New Amazon CloudWatch Database Insights: Comprehensive database observability from fleets to instances

Observing your Amazon Aurora databases is now a whole lot easier. Instead of spending time setting up telemetry, building dashboards, and configuring alarms, you just open Amazon CloudWatch Database Insights and take a look. With no further setup, you can monitor the health of all of your Amazon Aurora MySQL and PostgreSQL instances in the selected Region:

Each of the sections contains a wealth of detail and I’ll get to that in a moment (this may be the ultimate “but wait, there’s more” post). From this view, I can open the filter control on the left and filter the set of instances in a couple of different ways. For example, I can filter for all of the instances running Amazon Aurora MySQL, and see that I have 66 such instances, with 3 raising alarms:

I can save the filter as a Fleet (note that Fleets are defined by specific properties and tags of the database instances and as such are inherently dynamic):

And then I can see the overall health of the fleet with a click. The entire page updates to reflect the fleet; I focus on the summary:

Behind the scenes, Database Insights looks for CloudWatch alarms that include a DBInstanceIdentifier dimension, and uses these alarms to establish a correlation between database instances and alarms. This, along with other built-in heuristics and correlation steps, allows Database Insights to deliver helpful, well-organized information that will help you to better understand the overall health of your fleet and to dive deep in order to find bottlenecks and other issues.
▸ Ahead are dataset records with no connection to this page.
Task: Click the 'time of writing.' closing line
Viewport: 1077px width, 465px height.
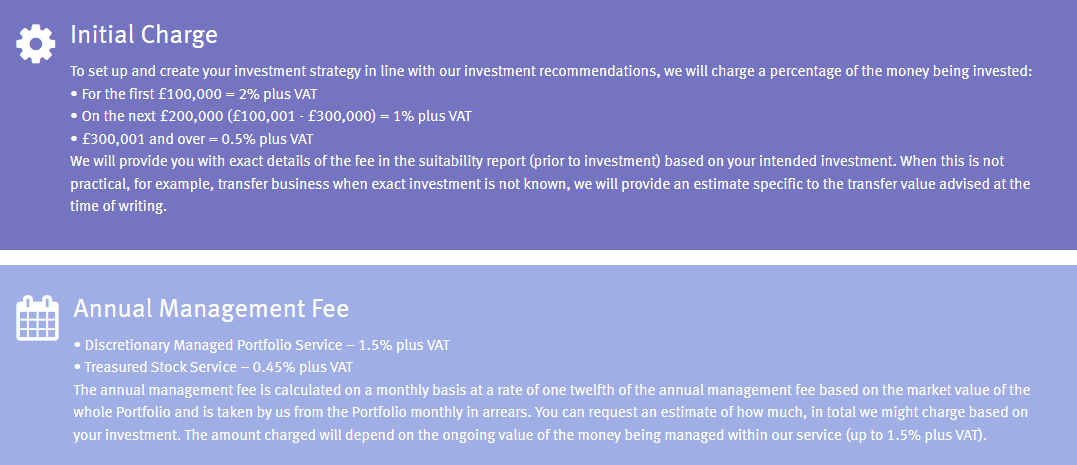Action: coord(118,207)
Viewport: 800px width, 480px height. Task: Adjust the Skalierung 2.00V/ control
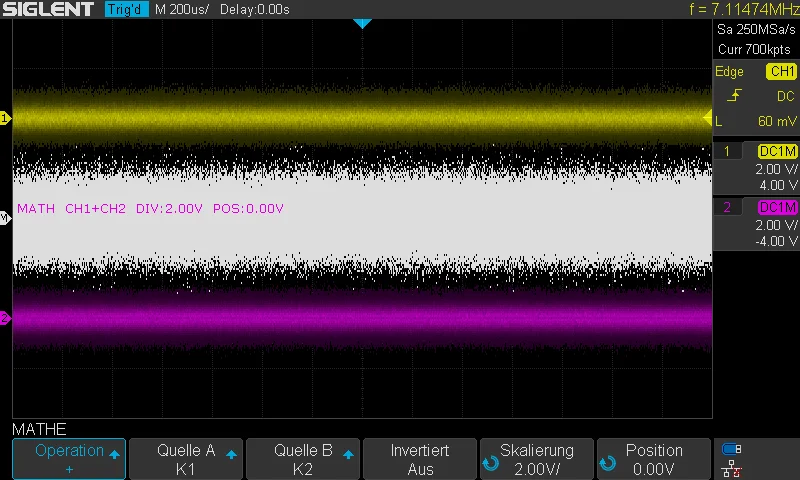pyautogui.click(x=537, y=459)
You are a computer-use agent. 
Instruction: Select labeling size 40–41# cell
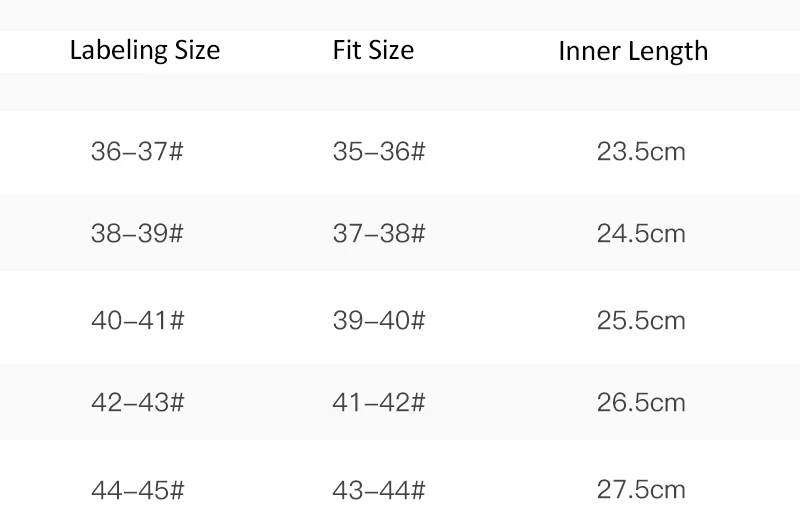click(138, 321)
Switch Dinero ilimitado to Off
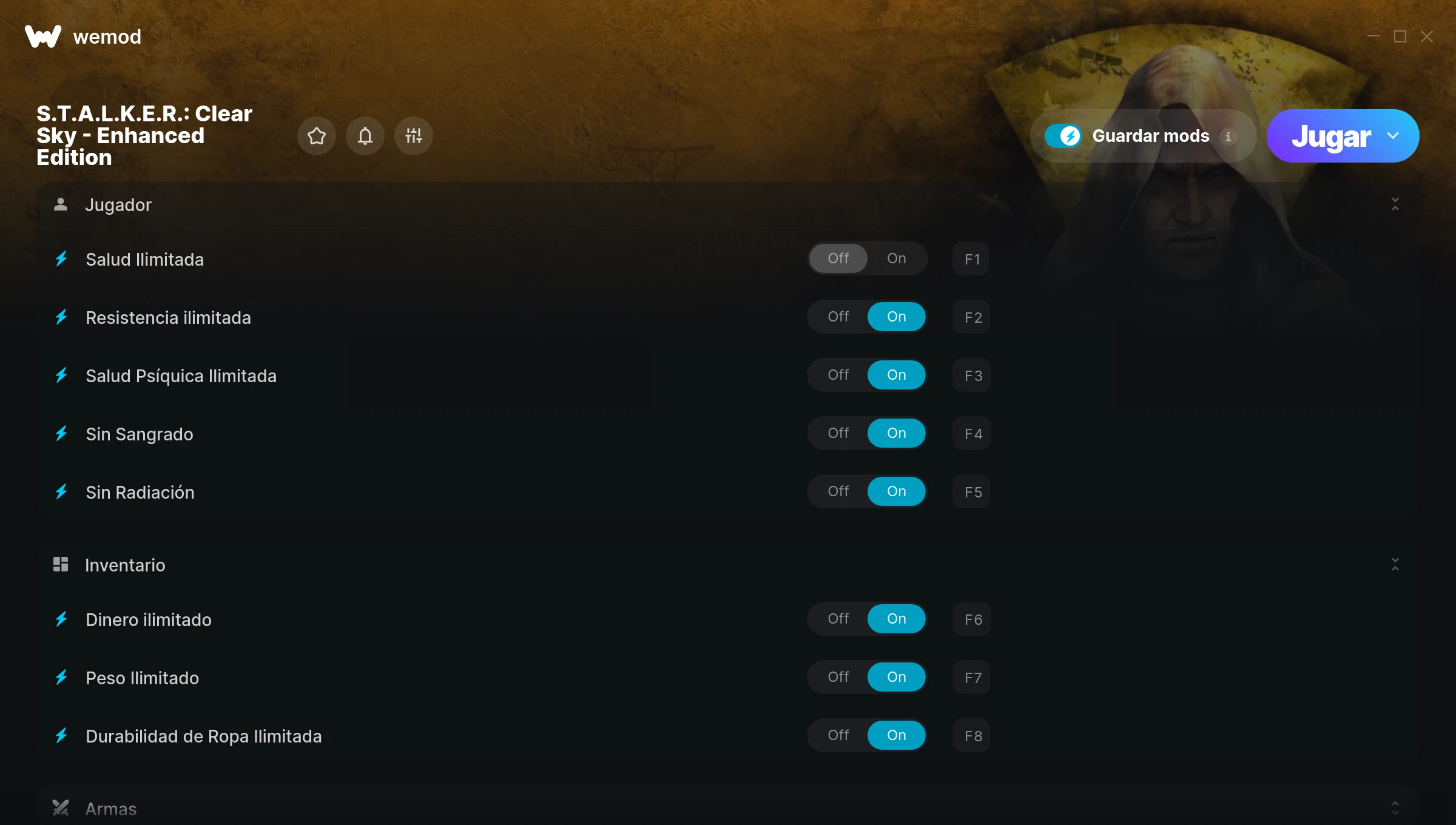1456x825 pixels. click(x=838, y=619)
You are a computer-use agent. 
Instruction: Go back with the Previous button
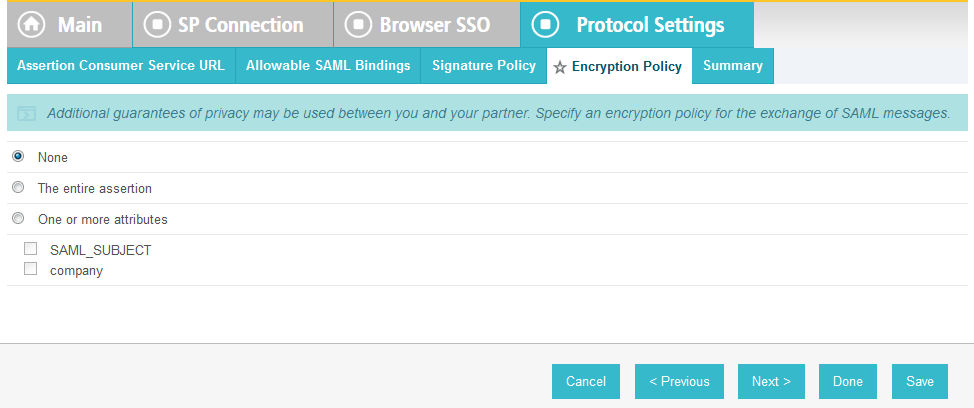(680, 381)
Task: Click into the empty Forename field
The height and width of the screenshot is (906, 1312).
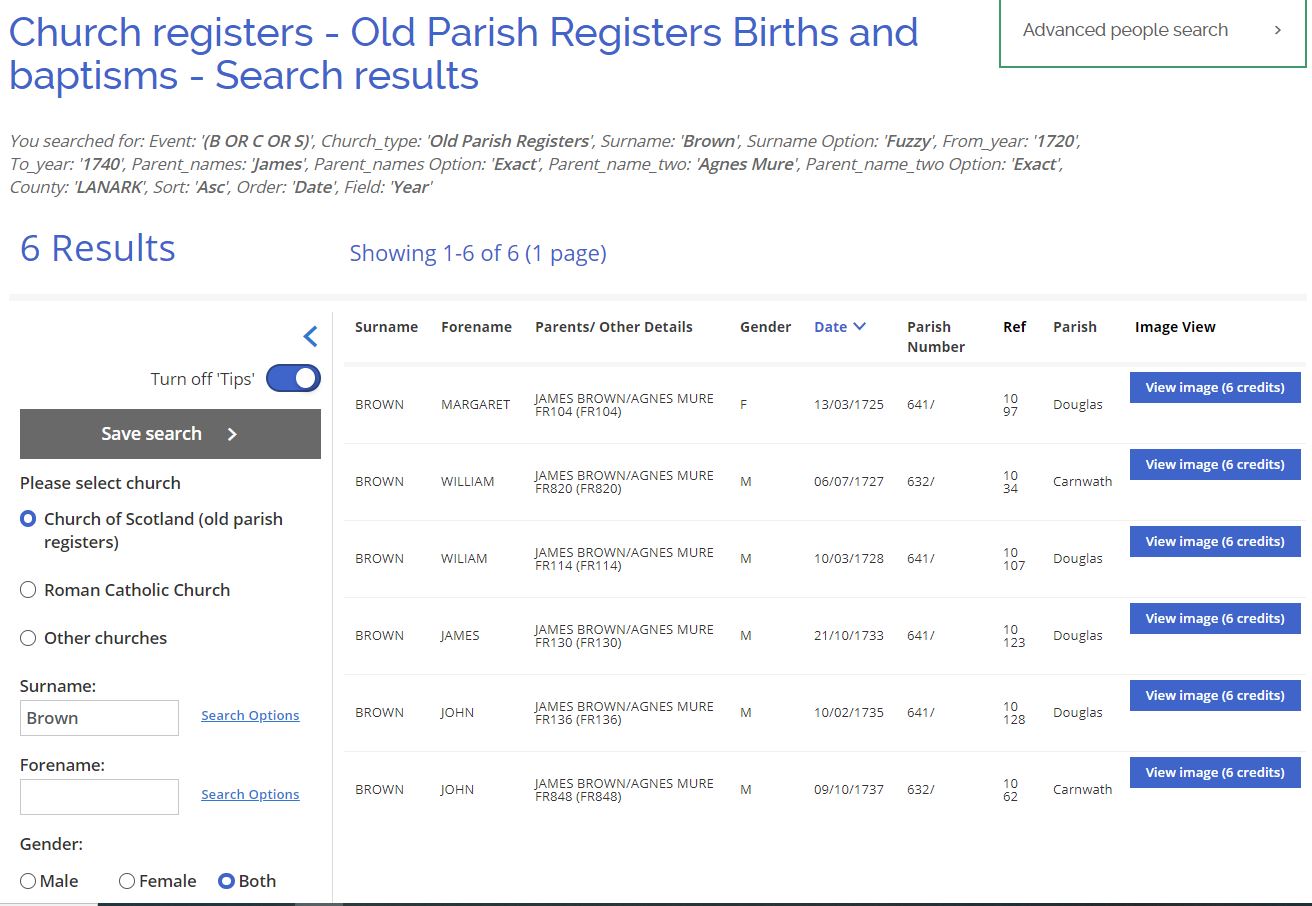Action: click(99, 797)
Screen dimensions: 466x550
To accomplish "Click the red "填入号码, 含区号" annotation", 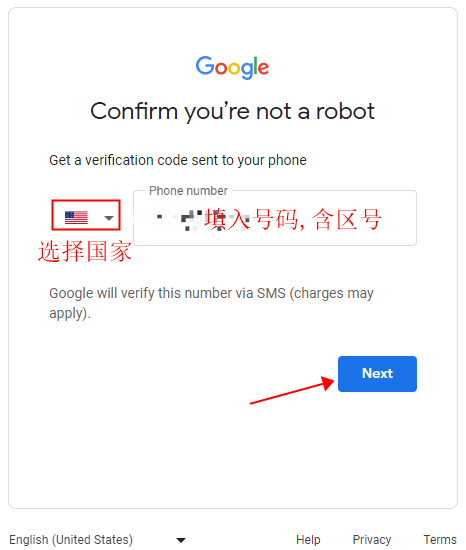I will pyautogui.click(x=293, y=219).
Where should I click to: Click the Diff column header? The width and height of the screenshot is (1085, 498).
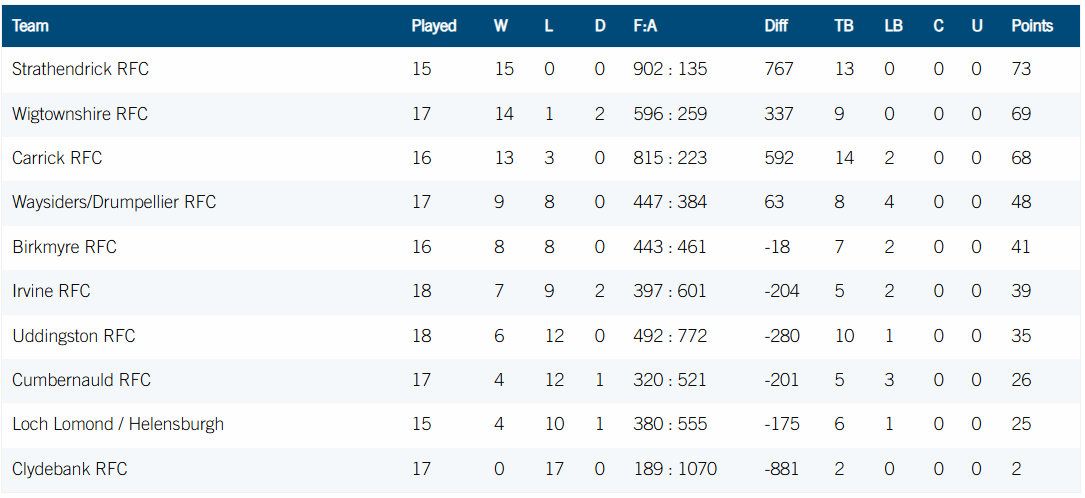click(x=776, y=26)
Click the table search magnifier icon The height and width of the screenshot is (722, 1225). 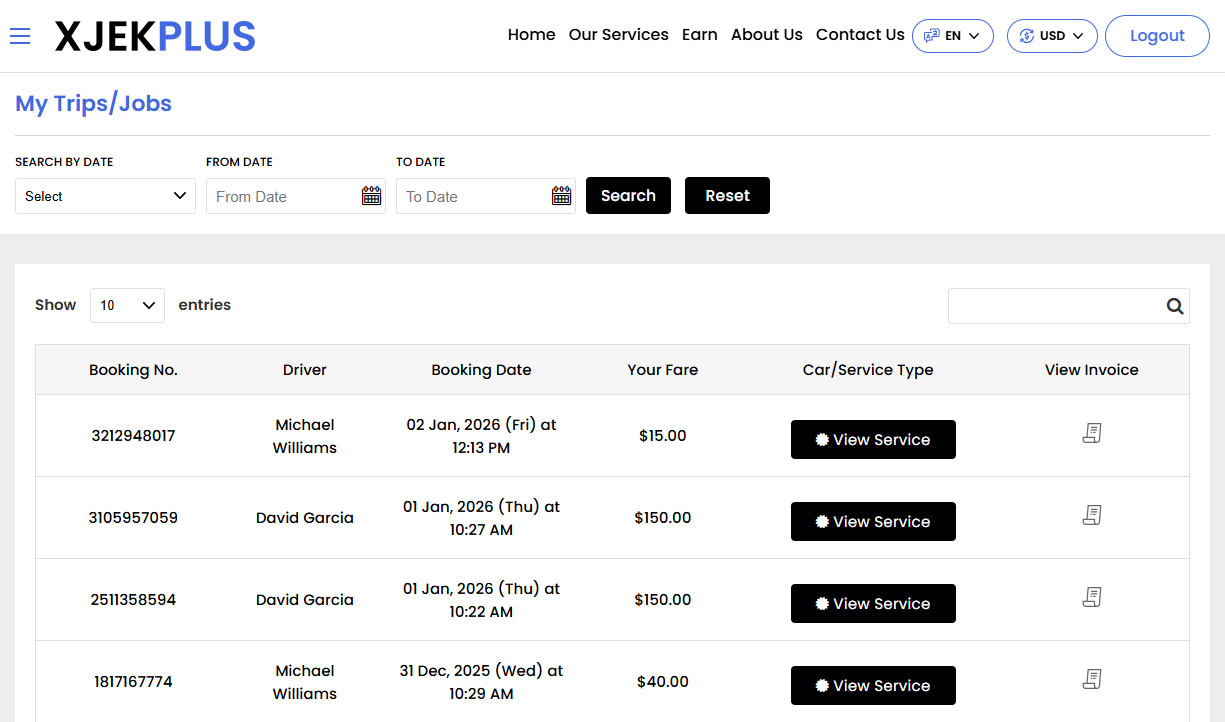[x=1174, y=307]
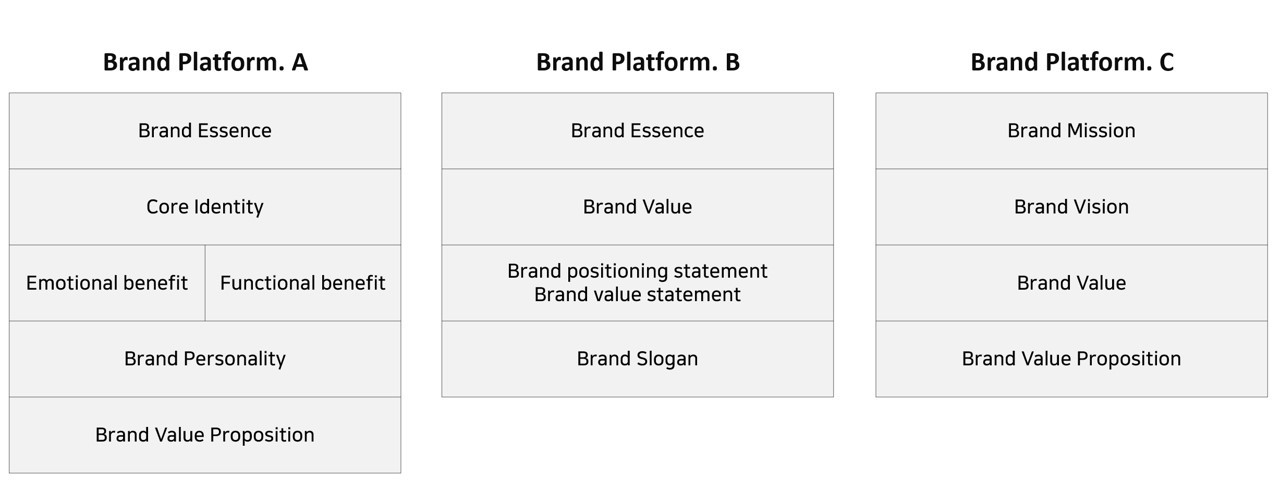This screenshot has height=500, width=1280.
Task: Click the Brand Platform. C heading
Action: click(1072, 62)
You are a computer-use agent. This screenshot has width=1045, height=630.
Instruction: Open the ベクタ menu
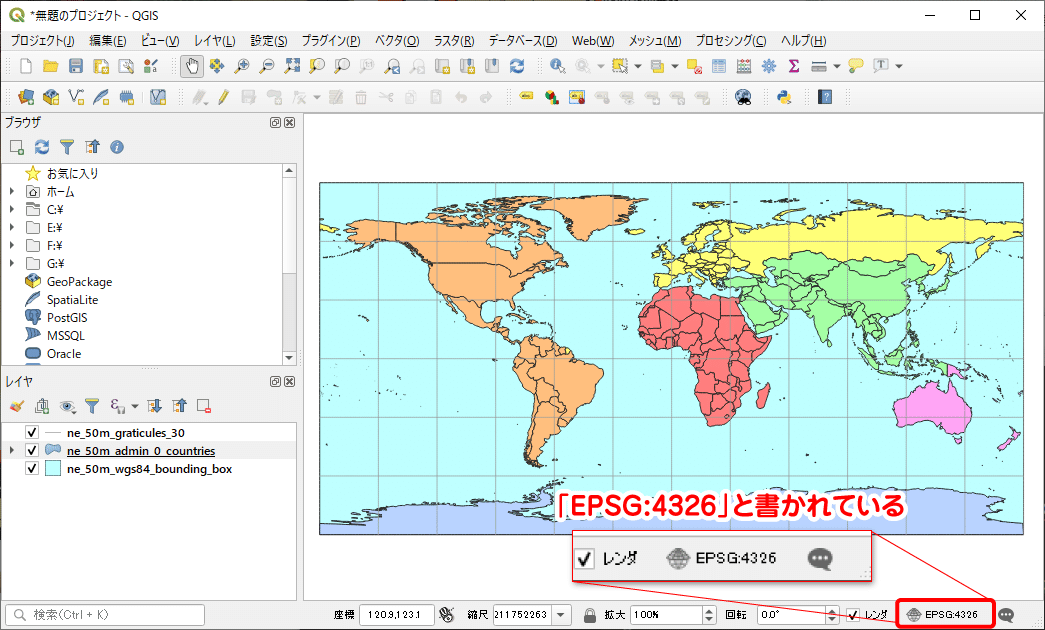coord(399,41)
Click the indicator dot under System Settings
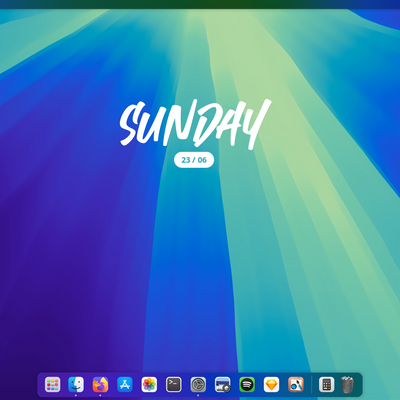This screenshot has height=400, width=400. tap(198, 395)
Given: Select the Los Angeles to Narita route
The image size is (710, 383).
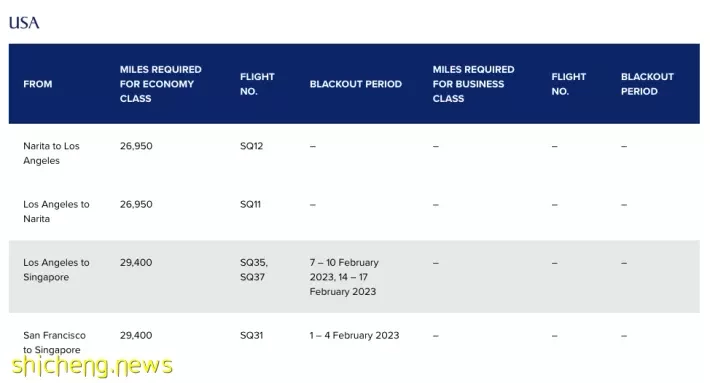Looking at the screenshot, I should (56, 211).
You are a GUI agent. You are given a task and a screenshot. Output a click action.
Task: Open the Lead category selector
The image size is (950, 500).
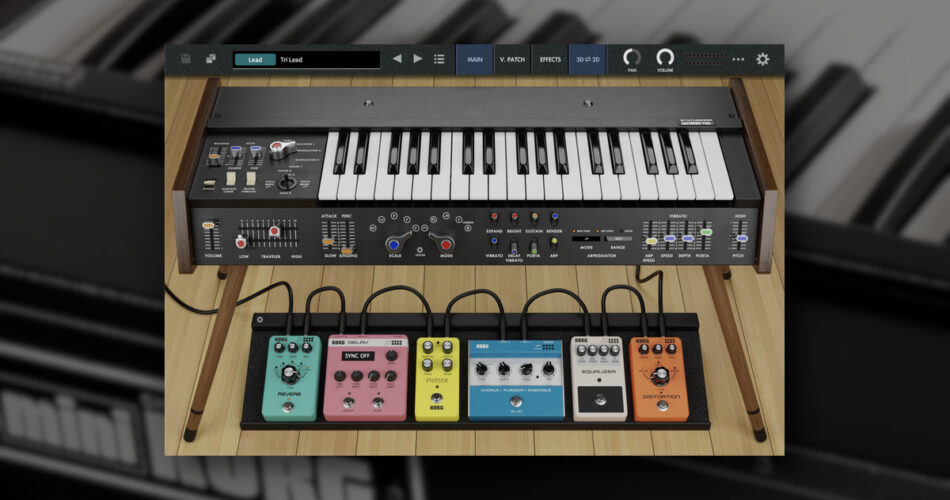(254, 59)
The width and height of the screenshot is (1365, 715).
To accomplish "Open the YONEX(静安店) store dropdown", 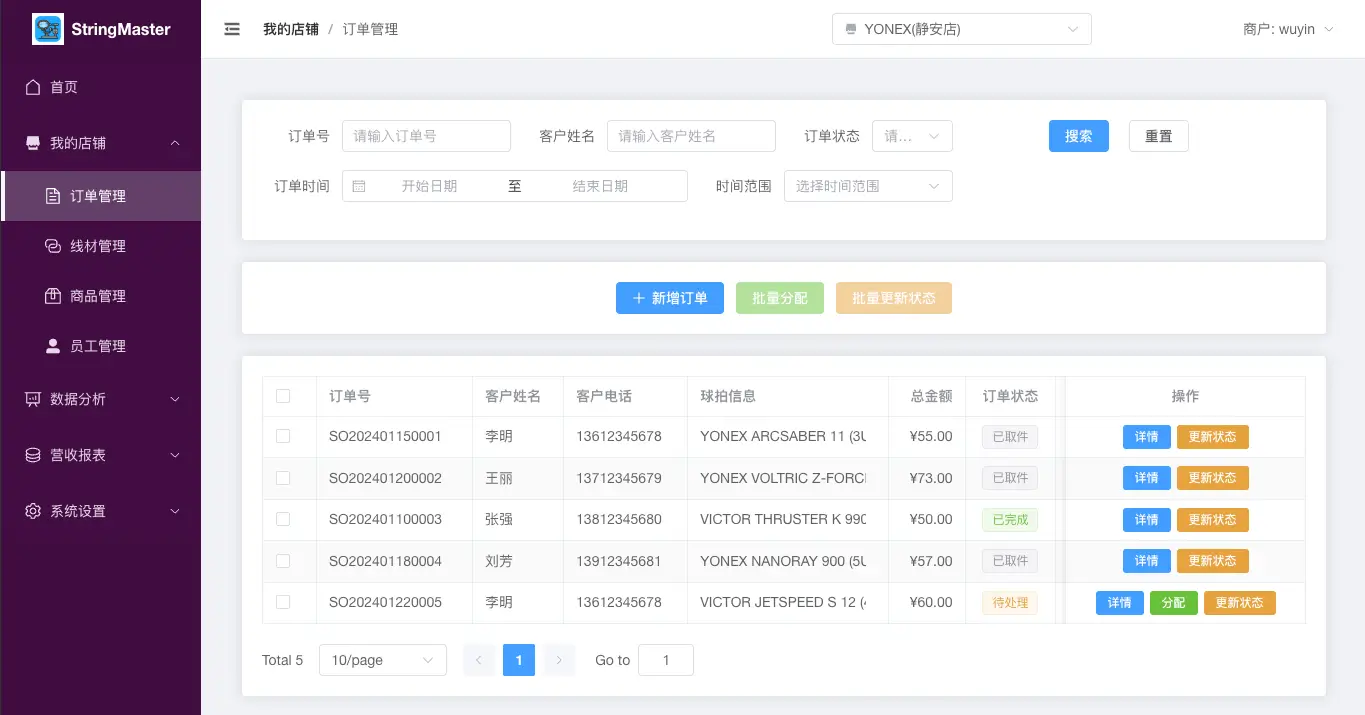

Clicking on an instance (represented by a hexagon) reveals details; I click on the instance name (demo-mysql-reader0) to learn more:

In the per-instance view I can also see a myriad of details:

Each of the tabs at the bottom provides additional insights into what’s happening inside the database instance. For example, selecting DB Load Analysis / Top SQL / SQL Metrics shows me which SQL statements are imposing the heaviest load, along with 29 additional metrics (not shown):

From past experience, I know that finding and understanding slow queries is a tedious yet important task. with Database Insights I can see patterns that are common to the slow queries, as well as the actual queries:

With help from AWS X-Ray, Application Signals, and the AWS Distro for OpenTelemetry SDK, I can see the services and operations that originate the queries to the database instance:

The red X indicates that this operation is failing the associated Service Level Objective (SLO), an application performance monitoring aspect of Application Signals. An SLO defines the reliability of a service against customer expectations, and can be set up by selecting the service and clicking Create SLO. There are a couple of steps and some very helpful options, but at the core a SLO is measured as a percentage of successful requests over an extended period of time:

If the database instance is configured to send logs to CloudWatch Logs, I can see and search the logs, filtered by the selected time period, and within a particular log group:

There’s still a lot more to explore at the fleet level. For example, I can see the ten calling services which drive the highest DB load (again, this is powered by AWS X-Ray, Application Signals, and the AWS Distro for OpenTelemetry SDK):

And I can see the top 10 instances with respect to any of eight different metrics:

I could go on all day, but I will leave the rest for you to explore. As I never tire of saying, this feature is available now and you can start using it today.

Things to Know
Here are a couple of things to know about Database Insights:

Supported Databases – You can use Database Insights with Amazon Aurora MySQL and Amazon Aurora PostgreSQL database instances.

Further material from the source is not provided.